Raggi in visita alla Caritas: «Lavoriamo in rete per i più fragili»

Il sindaco per la prima volta nella struttura di Ponte Casilino, alla vigilia del 40° di fondazione dell'organismo pastorale. Il direttore don Ambarus: «Il nostro impegno: recuperare le fragilità e trasformarle in ricchezze»

Continuare a lavorare in rete a favore dei più fragili. È l’impegno assunto dal sindaco di Roma Virginia Raggi che questa mattina, mercoledì 9 ottobre, ha visitato per la prima volta la Cittadella della Carità “Santa Giacinta”, alla vigilia del 40° anniversario di fondazione della Caritas diocesana. La ricorrenza sarà celebrata domani sera con una Messa presieduta dal cardinale vicario Angelo De Donatis nella basilica di San Giovanni in Laterano. Accompagnata dal direttore dell’organismo pastorale don Benoni Ambarus, Raggi si è intrattenuta per oltre un’ora nella struttura di Ponte Casilino dove ha incontrato alcuni ospiti che le hanno regalato un cuore in pasta di sale con il numero 40 sopra e hanno colto l’occasione per consegnarle lettere, esternare le proprie difficoltà e scattare foto ricordo.

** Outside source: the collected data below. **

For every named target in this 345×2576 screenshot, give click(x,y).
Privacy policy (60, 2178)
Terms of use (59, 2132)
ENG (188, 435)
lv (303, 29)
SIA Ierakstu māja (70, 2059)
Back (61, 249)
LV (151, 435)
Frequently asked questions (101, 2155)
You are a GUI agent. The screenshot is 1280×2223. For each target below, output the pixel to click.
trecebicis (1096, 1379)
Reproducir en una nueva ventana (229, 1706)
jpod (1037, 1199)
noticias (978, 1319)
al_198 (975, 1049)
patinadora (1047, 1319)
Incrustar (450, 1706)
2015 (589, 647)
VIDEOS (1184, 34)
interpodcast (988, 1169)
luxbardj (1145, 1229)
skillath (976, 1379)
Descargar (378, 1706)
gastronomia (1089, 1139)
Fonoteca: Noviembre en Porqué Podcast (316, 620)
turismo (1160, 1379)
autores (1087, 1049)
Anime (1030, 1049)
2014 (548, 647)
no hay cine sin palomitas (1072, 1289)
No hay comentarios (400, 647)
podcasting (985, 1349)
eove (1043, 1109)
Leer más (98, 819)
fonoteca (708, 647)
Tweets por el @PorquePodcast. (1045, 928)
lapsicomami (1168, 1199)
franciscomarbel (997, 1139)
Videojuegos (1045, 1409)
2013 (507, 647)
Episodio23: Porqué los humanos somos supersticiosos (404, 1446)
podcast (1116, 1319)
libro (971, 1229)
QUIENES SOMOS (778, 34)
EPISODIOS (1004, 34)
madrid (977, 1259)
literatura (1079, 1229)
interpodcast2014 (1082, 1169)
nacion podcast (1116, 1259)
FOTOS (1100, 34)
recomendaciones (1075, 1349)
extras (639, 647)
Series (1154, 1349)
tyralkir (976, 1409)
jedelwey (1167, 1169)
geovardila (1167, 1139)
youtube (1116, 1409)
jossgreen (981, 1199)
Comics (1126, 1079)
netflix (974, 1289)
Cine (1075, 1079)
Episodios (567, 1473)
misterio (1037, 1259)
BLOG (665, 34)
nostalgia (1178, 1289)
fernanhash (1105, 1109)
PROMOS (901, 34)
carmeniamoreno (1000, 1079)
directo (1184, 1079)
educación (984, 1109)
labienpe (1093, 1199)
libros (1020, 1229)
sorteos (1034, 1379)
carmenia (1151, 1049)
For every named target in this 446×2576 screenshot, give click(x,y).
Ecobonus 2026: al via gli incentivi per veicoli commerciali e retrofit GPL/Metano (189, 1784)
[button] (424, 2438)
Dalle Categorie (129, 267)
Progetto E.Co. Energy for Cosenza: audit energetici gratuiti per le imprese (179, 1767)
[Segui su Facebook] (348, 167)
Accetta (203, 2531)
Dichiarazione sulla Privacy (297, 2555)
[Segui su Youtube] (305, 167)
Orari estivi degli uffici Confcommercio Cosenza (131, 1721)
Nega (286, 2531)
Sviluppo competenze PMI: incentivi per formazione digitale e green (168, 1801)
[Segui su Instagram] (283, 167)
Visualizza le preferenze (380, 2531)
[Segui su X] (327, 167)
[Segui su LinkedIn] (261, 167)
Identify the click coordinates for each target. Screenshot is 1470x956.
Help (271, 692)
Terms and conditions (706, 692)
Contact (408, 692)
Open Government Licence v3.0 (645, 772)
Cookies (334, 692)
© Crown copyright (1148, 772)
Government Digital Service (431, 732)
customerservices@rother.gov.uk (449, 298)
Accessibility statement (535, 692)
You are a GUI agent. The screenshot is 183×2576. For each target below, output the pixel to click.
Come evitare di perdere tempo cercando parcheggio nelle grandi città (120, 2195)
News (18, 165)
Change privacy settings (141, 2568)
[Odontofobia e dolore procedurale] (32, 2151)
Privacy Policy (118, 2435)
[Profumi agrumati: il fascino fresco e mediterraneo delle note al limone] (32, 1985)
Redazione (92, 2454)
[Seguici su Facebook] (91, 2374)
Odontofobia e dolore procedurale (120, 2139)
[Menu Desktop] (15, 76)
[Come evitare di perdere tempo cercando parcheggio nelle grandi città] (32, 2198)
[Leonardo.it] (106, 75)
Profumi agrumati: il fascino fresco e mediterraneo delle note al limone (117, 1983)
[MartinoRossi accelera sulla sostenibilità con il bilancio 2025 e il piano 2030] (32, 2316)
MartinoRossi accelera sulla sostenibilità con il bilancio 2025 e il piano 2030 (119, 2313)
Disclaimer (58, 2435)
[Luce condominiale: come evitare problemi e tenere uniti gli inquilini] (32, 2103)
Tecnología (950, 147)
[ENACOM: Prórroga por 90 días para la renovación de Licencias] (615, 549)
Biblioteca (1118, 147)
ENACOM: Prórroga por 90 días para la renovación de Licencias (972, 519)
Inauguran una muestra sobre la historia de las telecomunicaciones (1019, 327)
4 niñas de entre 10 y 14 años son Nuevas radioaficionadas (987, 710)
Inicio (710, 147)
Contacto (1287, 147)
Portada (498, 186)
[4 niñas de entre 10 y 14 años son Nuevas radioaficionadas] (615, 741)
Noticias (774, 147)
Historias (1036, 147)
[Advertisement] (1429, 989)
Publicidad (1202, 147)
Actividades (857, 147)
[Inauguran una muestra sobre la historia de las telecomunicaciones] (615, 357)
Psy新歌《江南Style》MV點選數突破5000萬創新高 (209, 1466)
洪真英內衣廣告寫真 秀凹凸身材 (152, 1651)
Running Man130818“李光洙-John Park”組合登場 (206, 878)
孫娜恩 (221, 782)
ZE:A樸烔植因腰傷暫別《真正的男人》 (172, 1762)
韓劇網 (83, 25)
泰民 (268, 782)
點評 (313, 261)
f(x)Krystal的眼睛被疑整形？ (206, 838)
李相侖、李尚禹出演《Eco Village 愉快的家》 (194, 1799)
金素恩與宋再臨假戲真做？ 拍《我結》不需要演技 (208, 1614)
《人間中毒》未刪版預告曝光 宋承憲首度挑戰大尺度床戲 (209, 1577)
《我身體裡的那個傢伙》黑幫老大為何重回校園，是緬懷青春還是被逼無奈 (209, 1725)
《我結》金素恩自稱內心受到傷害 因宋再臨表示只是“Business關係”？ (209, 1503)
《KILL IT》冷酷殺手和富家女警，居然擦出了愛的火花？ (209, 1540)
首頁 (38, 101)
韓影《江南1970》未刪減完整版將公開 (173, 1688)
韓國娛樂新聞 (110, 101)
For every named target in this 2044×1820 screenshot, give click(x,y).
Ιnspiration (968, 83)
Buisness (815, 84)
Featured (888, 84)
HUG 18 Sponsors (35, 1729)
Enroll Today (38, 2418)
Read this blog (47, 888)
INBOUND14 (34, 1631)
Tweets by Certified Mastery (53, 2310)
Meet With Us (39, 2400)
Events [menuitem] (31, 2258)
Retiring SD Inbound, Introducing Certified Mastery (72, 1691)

«Come amministrazione capitolina collaboriamo da sempre con la Caritas diocesana – ha affermato la prima cittadina -. Dobbiamo sicuramente cercare di metterci ancora più in rete per massimizzare l’offerta a favore delle persone più fragili». La visita è stata l’occasione per avere una panoramica su tutti i servizi che la Caritas offre alla città e per avviarne di nuovi. Durante la visita sono infatti nate nuove idee sulle quali l’organismo pastorale e il Campidoglio «si metteranno subito al lavoro», ha assicurato il sindaco. Da parte sua il direttore Caritas ha ringraziato Raggi per l’incontro e per la collaborazione auspicando che questa migliori, così come il servizio a favore degli ultimi, ognuno secondo le proprie responsabilità e competenze. «Siamo contenti di poter dare il contributo della comunità ecclesiale di Roma per rendere questa città ogni giorno migliore, soprattutto credendo nelle persone e valorizzandole a partire dalle loro stesse fragilità – ha detto don Benoni -. Il nostro impegno è proprio quello di recuperare le fragilità e trasformarle in ricchezze».

 

 

 

 

 

Prima tappa della visita nel quartier generale della Caritas, la cappella intitolata a Santa Giacinta, religiosa del Terz’Ordine regolare di San Francesco che si spese a favore dei poveri. Il sindaco si è quindi recato nella casa di accoglienza aperta dal 1981 dove attualmente sono ospitati 80 senza fissa dimora anziani (nei mesi invernali per l’emergenza freddo la struttura ha anche 20 posti letto convenzionati con il Comune). Accompagnata da don Ambarus e dal diacono Massimo Soraci, vice direttore della Caritas diocesana, Raggi ha quindi visitato l’Emporio della solidarietà, il primo nato in Europa, nel 1998, che serve 1.500 persone ogni anno. Dopo aver salutato i volontari della mensa, è entrata quindi nei locali che nei mesi invernali ospitano altri 76 senza dimora assistititi dai volontari delle parrocchie romane. Ancora, il sindaco ha sostato nei padiglioni dove è allestito il mercatino dei “Valori Ritrovati” promosso dalla Caritas di Roma con Poste Italiane, per entrare poi nel Centro odontoiatrico, aperto nel 1984. Attivo tutti i giorni grazie all’impegno di 40 dentisti volontari e altrettanti assistenti alla poltrona, è il primo centro odontoiatrico gratuito in Italia. Nella Cittadella della Carità “Santa Giacinta” sono inoltre attivi un Centro di ascolto, un Nucleo di assistenza legale e domiciliare e un Centro di informatica dove si svolgono anche lezioni di italiano per rifugiati.